The USSR was clearly in crisis, not only reeling from the independence declarations of Lithuania and Georgia but also battling ethnic rioting in the Caucasus and Central Asia as well as economic strife.

But the reforms were too much for die-hard conservatives and Mr Gorbachev had even tried to satisfy them by abandoning an economic reform plan which exasperated liberals like Boris Yeltsin and Eduard Shevardnadze.

The coup to topple Mr Gorbachev had brewed for months and on August 19, 1991, hardliners sought to take advantage of the Soviet leader’s absence on holiday with his family in Crimea.

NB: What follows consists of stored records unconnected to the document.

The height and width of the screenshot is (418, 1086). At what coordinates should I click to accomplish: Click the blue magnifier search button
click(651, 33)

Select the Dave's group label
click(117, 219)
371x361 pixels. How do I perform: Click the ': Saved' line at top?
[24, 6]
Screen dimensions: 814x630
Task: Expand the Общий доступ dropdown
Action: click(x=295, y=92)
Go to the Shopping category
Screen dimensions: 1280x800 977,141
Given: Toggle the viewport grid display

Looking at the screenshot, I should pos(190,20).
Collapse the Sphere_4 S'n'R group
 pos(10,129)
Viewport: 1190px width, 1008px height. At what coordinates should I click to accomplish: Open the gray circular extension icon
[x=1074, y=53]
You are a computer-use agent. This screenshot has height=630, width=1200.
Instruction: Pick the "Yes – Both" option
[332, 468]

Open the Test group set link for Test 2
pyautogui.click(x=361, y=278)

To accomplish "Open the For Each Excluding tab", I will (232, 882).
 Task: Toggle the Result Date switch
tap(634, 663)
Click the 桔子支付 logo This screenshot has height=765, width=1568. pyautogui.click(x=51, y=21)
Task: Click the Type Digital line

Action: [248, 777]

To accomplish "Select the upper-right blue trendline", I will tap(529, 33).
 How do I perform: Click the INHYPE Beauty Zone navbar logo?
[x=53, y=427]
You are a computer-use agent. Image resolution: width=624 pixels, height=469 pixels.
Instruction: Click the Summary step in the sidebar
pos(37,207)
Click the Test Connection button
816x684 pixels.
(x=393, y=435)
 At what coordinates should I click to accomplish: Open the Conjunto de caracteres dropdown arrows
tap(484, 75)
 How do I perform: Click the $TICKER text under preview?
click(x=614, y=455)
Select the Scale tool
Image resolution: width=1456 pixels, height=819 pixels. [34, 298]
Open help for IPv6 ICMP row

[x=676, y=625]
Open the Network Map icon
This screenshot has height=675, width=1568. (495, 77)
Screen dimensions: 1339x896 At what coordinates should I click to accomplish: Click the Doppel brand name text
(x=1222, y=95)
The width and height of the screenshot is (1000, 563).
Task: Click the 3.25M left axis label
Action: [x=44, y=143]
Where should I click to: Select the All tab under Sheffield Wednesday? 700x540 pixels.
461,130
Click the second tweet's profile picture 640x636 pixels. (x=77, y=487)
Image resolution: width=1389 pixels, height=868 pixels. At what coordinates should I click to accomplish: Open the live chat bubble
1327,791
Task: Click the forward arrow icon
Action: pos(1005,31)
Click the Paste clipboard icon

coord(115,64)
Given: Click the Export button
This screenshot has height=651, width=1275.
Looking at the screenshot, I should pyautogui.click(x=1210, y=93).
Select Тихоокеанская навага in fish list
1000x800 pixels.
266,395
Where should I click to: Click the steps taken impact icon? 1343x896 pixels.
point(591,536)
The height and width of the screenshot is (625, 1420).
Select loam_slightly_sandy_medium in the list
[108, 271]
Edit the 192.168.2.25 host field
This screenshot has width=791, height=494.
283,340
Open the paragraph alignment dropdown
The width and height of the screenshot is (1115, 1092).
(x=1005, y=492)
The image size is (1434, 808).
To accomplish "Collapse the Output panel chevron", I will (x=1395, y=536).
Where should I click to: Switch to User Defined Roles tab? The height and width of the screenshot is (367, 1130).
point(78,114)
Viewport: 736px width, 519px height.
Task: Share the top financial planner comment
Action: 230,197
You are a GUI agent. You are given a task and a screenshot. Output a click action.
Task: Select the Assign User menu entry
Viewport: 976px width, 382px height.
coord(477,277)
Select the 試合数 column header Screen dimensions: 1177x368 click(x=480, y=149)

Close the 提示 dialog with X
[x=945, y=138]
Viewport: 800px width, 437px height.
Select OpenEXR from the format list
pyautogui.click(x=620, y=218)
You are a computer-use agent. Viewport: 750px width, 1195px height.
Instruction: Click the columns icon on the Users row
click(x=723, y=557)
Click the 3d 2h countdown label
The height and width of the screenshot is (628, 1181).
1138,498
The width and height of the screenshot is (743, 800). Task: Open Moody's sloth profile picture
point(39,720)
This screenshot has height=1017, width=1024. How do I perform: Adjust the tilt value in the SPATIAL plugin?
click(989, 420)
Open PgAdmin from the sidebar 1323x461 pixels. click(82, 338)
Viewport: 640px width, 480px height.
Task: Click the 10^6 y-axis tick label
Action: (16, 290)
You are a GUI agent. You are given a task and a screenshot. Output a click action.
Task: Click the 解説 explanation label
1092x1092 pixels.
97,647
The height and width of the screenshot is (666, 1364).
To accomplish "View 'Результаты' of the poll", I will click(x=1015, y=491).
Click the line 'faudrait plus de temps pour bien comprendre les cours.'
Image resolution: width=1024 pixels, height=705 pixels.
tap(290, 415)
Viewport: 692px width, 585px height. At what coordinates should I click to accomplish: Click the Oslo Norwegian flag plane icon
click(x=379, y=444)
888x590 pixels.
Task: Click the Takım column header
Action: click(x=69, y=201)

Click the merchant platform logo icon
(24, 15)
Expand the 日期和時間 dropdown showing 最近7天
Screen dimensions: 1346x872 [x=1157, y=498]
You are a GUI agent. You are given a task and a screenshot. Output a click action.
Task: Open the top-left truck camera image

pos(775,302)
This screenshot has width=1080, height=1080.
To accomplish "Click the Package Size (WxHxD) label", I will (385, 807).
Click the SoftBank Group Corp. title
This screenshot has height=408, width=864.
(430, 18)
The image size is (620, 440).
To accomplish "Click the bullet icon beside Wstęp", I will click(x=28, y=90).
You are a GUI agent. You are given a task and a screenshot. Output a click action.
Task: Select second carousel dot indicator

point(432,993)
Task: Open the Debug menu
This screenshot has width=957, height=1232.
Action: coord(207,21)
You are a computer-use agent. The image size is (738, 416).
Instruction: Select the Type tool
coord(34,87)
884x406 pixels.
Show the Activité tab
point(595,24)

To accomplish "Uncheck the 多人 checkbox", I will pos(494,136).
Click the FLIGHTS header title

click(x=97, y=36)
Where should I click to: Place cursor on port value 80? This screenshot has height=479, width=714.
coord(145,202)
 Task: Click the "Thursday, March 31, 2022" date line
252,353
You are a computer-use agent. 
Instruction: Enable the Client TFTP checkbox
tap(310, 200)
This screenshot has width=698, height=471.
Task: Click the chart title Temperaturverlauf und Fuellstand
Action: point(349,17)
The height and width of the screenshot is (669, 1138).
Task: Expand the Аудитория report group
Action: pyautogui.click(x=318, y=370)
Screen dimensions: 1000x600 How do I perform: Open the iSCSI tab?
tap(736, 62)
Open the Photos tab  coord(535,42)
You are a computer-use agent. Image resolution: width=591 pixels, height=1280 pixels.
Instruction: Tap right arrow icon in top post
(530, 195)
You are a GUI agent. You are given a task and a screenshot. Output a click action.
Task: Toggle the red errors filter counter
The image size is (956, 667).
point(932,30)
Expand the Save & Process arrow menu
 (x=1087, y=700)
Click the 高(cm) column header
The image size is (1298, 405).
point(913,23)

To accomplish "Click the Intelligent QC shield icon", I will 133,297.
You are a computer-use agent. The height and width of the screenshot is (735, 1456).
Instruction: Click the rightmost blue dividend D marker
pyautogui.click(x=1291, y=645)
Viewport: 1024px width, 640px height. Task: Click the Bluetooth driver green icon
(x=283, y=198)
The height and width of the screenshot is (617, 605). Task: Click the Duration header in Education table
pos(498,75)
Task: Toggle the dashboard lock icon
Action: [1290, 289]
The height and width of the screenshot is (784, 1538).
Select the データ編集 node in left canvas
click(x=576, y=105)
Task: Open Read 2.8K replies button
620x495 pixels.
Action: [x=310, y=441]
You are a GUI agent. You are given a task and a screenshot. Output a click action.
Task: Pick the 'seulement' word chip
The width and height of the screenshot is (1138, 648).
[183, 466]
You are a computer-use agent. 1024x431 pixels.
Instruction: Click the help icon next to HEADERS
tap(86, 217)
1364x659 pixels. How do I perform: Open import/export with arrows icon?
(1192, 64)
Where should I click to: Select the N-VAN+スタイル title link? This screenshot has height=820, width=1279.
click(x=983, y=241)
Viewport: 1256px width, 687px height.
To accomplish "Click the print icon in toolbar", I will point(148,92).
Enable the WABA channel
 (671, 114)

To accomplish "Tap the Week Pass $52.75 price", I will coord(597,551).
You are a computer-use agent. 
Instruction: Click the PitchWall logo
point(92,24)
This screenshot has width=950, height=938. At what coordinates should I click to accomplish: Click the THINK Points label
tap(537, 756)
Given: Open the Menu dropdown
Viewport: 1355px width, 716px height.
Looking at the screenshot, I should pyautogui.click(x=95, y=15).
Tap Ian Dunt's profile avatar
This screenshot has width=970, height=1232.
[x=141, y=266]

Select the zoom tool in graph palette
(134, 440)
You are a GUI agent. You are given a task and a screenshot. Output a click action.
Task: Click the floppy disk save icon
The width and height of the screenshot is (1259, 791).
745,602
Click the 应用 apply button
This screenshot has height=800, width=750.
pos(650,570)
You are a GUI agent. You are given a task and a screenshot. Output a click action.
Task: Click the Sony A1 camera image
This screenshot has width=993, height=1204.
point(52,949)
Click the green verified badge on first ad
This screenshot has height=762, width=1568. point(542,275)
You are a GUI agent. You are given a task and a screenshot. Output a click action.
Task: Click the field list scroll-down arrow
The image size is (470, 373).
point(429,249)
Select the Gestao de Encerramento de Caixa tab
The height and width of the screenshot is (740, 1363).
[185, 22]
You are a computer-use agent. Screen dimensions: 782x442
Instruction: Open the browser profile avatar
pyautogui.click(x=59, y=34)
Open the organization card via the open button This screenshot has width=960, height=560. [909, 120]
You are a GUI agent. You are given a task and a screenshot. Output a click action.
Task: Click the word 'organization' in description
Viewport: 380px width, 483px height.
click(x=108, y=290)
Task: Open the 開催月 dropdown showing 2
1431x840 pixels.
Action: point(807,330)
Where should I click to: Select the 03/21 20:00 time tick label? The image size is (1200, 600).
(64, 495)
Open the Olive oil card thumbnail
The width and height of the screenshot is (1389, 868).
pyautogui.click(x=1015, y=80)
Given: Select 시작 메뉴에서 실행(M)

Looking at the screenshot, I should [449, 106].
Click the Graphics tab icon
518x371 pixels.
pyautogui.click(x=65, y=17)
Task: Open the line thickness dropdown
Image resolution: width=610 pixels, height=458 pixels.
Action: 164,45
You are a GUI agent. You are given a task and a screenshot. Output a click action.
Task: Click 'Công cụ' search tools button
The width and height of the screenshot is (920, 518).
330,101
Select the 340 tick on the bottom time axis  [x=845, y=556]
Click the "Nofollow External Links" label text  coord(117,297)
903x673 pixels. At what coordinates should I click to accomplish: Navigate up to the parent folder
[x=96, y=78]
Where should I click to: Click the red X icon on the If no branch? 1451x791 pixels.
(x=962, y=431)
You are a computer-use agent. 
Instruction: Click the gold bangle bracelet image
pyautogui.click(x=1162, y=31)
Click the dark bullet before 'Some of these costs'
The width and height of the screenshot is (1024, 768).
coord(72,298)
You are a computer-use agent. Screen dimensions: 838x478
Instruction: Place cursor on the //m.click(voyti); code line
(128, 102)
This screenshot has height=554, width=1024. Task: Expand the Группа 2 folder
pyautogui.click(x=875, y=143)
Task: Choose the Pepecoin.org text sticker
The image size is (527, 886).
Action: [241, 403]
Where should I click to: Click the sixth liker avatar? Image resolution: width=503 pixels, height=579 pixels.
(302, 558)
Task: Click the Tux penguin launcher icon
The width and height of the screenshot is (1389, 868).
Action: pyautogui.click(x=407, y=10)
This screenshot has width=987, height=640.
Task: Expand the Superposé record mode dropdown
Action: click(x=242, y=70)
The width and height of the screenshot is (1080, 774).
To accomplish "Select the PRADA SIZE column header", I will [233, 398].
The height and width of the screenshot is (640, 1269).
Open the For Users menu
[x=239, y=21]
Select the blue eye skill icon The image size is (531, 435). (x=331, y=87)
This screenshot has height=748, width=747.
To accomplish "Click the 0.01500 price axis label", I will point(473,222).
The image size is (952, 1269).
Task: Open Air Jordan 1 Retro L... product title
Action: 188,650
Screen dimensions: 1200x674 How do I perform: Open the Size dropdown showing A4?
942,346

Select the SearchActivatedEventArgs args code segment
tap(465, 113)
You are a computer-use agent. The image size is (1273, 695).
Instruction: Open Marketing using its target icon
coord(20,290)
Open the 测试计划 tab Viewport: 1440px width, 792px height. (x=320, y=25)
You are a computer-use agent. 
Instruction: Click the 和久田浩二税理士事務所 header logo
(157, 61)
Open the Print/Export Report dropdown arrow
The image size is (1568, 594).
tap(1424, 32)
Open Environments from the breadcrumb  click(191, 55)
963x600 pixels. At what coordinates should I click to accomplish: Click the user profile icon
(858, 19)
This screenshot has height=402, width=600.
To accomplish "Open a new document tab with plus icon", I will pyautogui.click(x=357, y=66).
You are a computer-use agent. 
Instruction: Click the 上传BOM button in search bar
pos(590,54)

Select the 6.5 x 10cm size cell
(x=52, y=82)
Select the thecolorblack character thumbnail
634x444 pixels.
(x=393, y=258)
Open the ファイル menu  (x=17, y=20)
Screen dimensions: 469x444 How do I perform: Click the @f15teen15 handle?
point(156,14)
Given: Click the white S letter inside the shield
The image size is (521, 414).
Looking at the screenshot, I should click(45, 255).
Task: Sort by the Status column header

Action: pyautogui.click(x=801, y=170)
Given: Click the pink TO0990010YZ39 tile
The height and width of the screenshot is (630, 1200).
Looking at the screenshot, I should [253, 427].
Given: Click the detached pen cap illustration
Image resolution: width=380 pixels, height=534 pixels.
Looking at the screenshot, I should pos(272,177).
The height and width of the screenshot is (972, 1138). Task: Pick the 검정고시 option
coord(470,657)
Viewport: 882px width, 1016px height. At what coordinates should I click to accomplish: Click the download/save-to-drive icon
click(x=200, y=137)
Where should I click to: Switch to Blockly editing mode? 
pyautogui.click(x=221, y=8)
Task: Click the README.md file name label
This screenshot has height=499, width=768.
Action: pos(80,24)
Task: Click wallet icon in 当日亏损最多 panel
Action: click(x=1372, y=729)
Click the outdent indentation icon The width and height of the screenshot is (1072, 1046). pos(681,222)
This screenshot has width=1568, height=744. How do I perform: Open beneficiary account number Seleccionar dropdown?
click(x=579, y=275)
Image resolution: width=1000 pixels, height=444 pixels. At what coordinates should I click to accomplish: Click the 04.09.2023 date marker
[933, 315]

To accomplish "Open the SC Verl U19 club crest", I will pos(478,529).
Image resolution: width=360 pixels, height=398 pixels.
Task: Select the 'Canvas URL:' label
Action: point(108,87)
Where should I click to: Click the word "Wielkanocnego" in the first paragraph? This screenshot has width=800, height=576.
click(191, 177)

“I should not have taken that vacation,” Mr Gorbachev admitted in an interview with official Rossiyskaya Gazeta daily this week to mark the anniversary. “That was a mistake.”

Eight men known as the “gang of eight” led the coup, including vice president Gennady Yanayev, KGB chief Vladimir Kryuchkov, Interior Minister Boris Pugo and Defence Minister Dmitry Yazov.

They declared a six month state of emergency saying Mr Gorbachev was indisposed “for health reasons” and the USSR would be led in that period by their State Committee on the State of Emergency.

But they showed a fatal lack of determination and the orders they issued were not put in place.

For many, the outcome was already clear when the hands of Mr Yanayev – the leader of the coup and Mr Gorbachev’s purported successor – were seen shaking violently in their first news conference.

Mr Yeltsin, who was never arrested, took charge of the resistance, supported by thousands of Muscovites and even military units.

People also mobilised against the coup in Leningrad, led by liberal mayor Anatoly Sobchak, the mentor of present day strongman Vladimir Putin.

By August 21, the coup appeared defeated and on August 22, Mr Gorbachev returned to Moscow.

But his power was on the wane compared to Mr Yeltsin, the leader of the Russian Soviet Republic who had memorably mobilised opposition to the coup by bravely giving a speech in Moscow from the top of a tank.

The eight coup plotters were all arrested, with the exception of Pugo who was killed in an apparent suicide on arrest. They eventually received relatively mild jail terms.

Mr Yanayev, who was pardoned in 1994, died in August 2010 after living out his years in peaceful obscurity at Moscow’s International Tourism Academy, where he headed the department of history and international relations.